Pixel coordinate grounding data:
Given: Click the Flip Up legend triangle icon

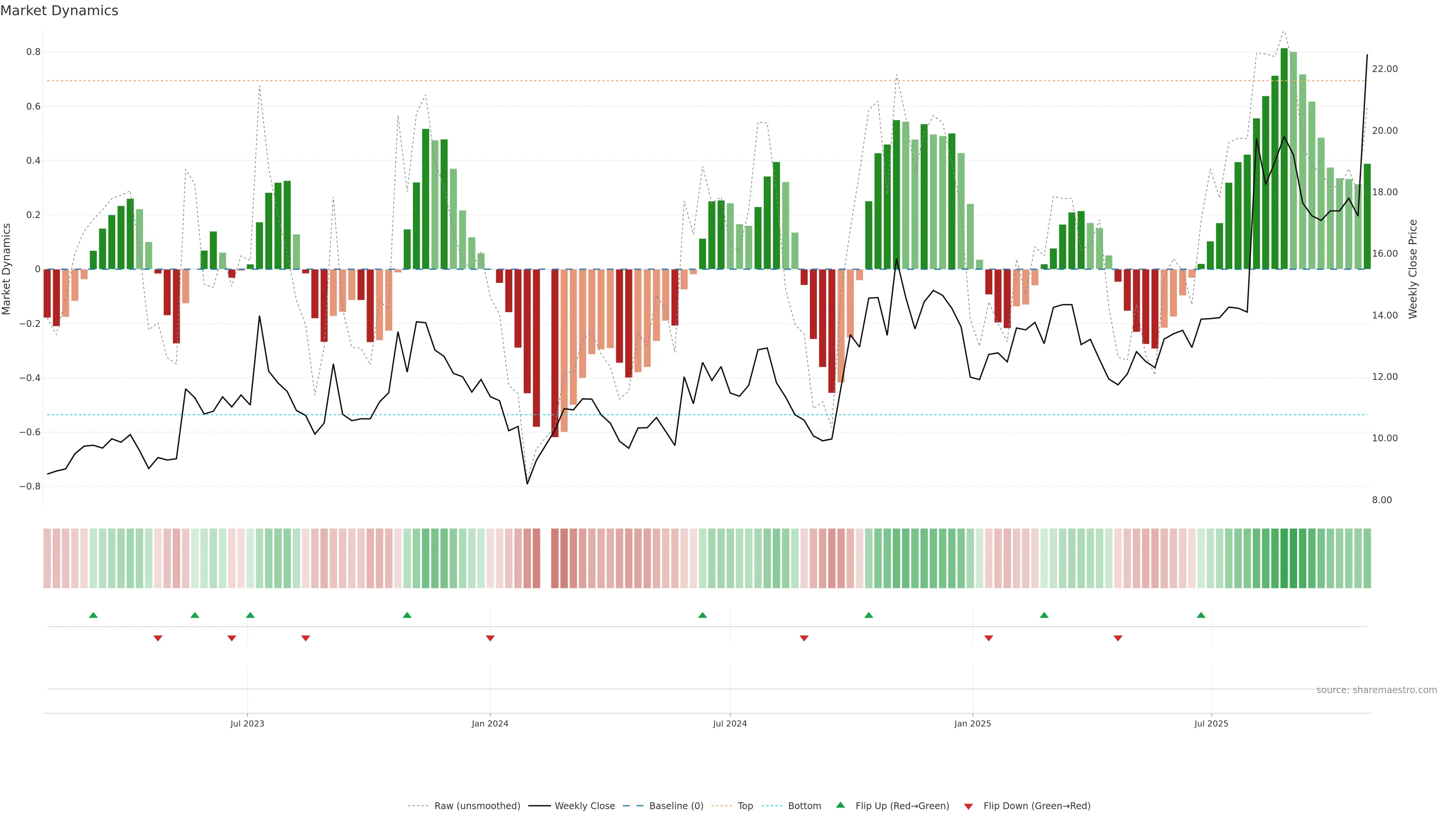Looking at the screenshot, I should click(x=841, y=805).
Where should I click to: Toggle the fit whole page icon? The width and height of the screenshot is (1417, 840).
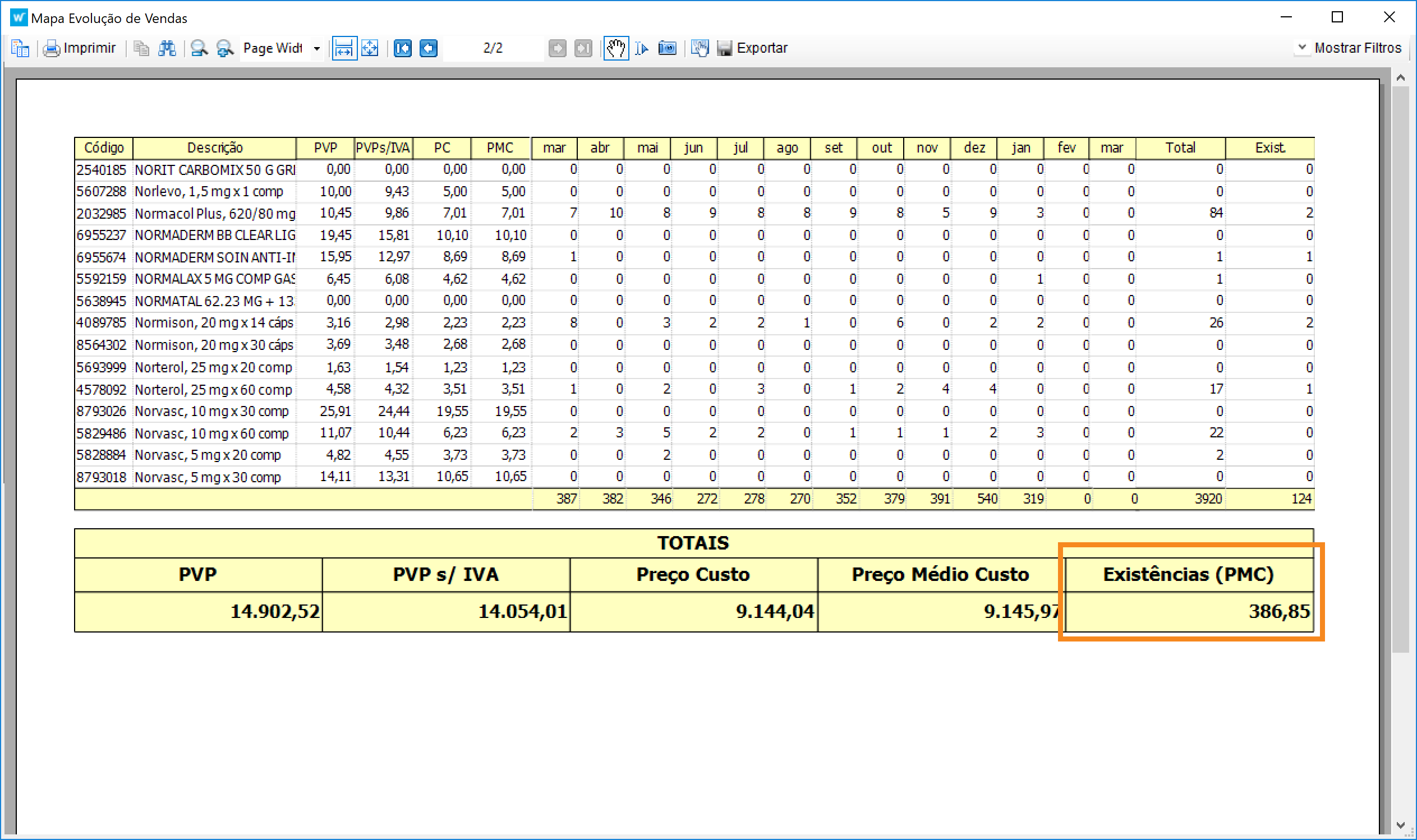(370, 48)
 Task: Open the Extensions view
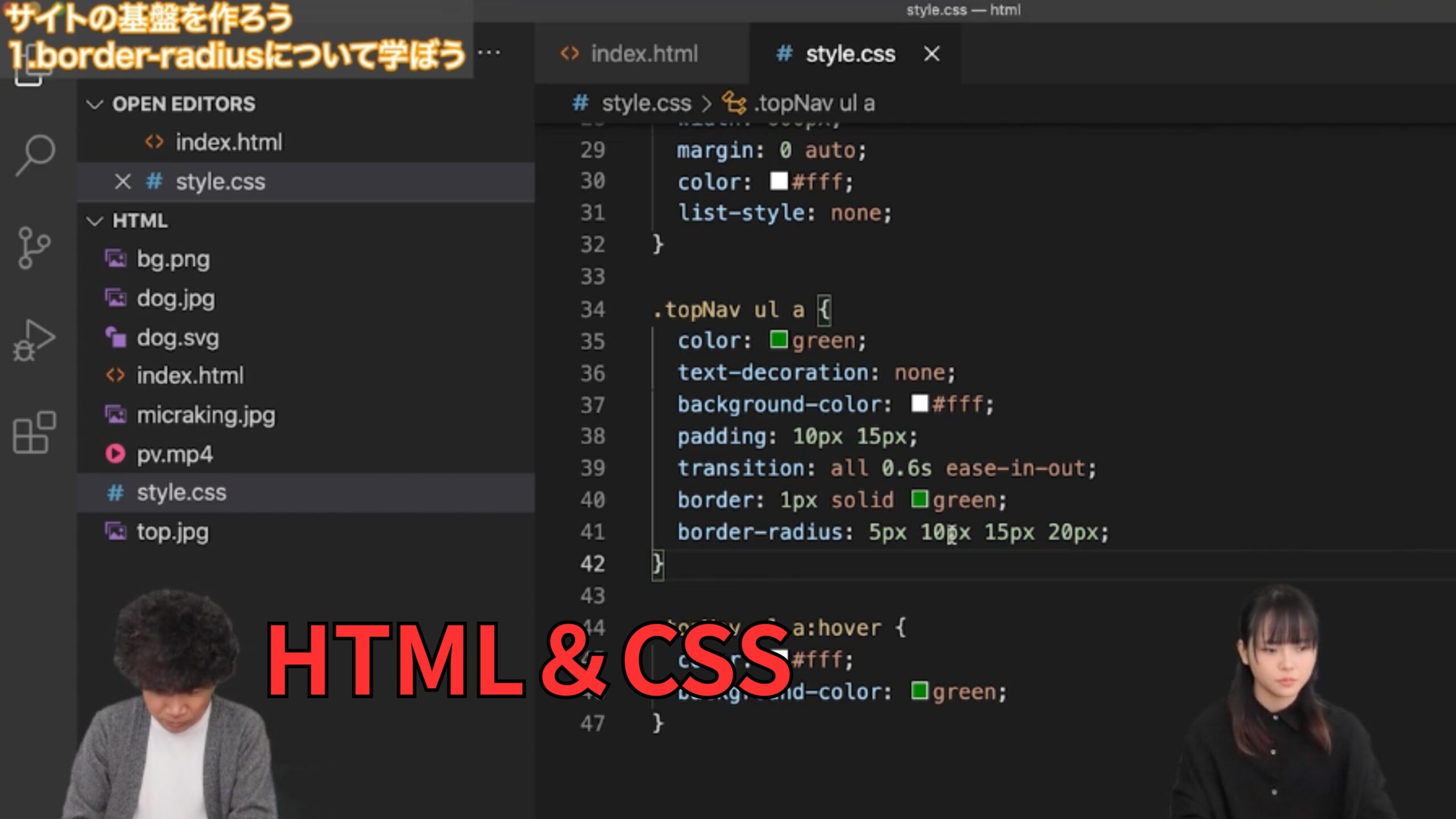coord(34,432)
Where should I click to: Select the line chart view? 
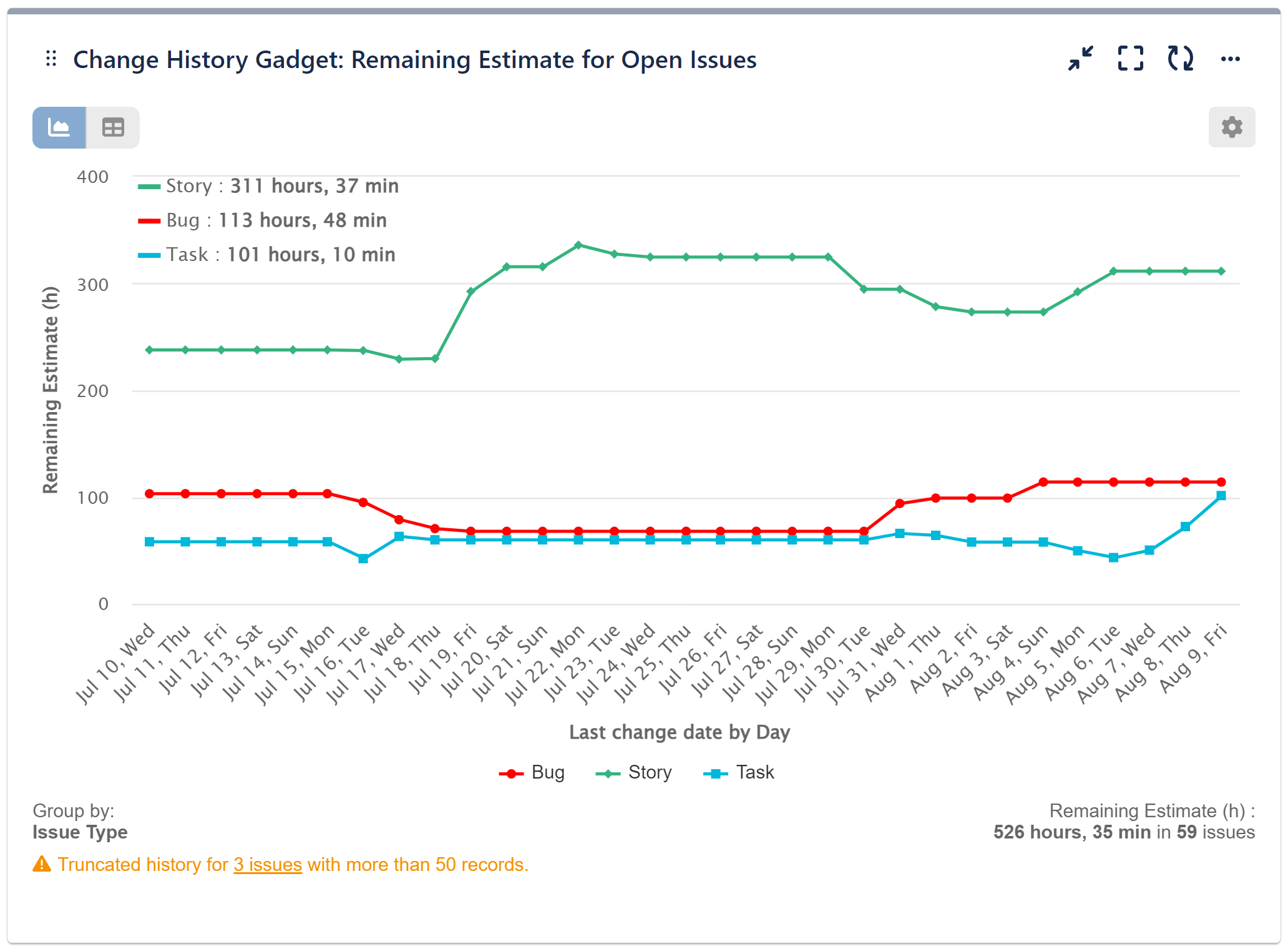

_TASK_.
Would you return the data exactly as written, without the pictures?

_ANSWER BOX_.
Given: Click the Flip Up legend triangle icon

Looking at the screenshot, I should click(x=841, y=805).
Where should I click to: Toggle the fit whole page icon? The width and height of the screenshot is (1417, 840).
(370, 48)
 Task: Open the Extensions view
coord(34,432)
Where should I click to: Select the line chart view? 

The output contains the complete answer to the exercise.